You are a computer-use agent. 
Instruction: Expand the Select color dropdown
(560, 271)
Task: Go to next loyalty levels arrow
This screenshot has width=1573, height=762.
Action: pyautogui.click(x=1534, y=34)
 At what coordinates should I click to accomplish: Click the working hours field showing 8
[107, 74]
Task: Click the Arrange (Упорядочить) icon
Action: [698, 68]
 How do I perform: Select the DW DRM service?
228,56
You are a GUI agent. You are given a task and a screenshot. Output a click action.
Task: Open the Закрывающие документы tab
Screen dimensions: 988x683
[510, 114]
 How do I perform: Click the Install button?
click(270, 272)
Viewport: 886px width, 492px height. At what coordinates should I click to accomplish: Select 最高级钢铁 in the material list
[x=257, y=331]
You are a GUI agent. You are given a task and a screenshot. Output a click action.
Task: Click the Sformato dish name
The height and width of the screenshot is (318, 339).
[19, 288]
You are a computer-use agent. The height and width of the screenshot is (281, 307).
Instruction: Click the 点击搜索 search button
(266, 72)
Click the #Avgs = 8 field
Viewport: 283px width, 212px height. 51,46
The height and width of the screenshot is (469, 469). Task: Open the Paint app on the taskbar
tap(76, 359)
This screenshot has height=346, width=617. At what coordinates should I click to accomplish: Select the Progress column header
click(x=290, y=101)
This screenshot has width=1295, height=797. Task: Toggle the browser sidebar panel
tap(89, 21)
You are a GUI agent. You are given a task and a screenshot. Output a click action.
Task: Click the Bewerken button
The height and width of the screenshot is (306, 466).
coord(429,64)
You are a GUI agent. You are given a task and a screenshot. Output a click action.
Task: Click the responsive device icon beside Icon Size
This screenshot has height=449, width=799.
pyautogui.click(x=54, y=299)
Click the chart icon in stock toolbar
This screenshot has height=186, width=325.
★ ★ ★ ★ ★
▸ **What the task asks**
The whole listing is needed again, word for word.

▸ **Output for this task**
You are a computer-use agent. 
Instruction: Expand the Select color dropdown
(560, 271)
Task: Go to next loyalty levels arrow
This screenshot has width=1573, height=762.
Action: pyautogui.click(x=1534, y=34)
 At what coordinates should I click to accomplish: Click the working hours field showing 8
[107, 74]
Task: Click the Arrange (Упорядочить) icon
Action: [698, 68]
 How do I perform: Select the DW DRM service?
228,56
You are a GUI agent. You are given a task and a screenshot. Output a click action.
Task: Open the Закрывающие документы tab
Screen dimensions: 988x683
[510, 114]
 How do I perform: Click the Install button?
click(270, 272)
Viewport: 886px width, 492px height. At what coordinates should I click to accomplish: Select 最高级钢铁 in the material list
[x=257, y=331]
You are a GUI agent. You are given a task and a screenshot. Output a click action.
Task: Click the Sformato dish name
The height and width of the screenshot is (318, 339).
[19, 288]
You are a computer-use agent. The height and width of the screenshot is (281, 307).
Instruction: Click the 点击搜索 search button
(266, 72)
Click the #Avgs = 8 field
Viewport: 283px width, 212px height. 51,46
The height and width of the screenshot is (469, 469). Task: Open the Paint app on the taskbar
tap(76, 359)
This screenshot has height=346, width=617. At what coordinates should I click to accomplish: Select the Progress column header
click(x=290, y=101)
This screenshot has width=1295, height=797. Task: Toggle the browser sidebar panel
tap(89, 21)
You are a GUI agent. You are given a task and a screenshot. Output a click action.
Task: Click the Bewerken button
The height and width of the screenshot is (306, 466).
coord(429,64)
You are a GUI agent. You are given a task and a screenshot. Output a click action.
Task: Click the responsive device icon beside Icon Size
This screenshot has height=449, width=799.
pyautogui.click(x=54, y=299)
Click the chart icon in stock toolbar
This screenshot has height=186, width=325.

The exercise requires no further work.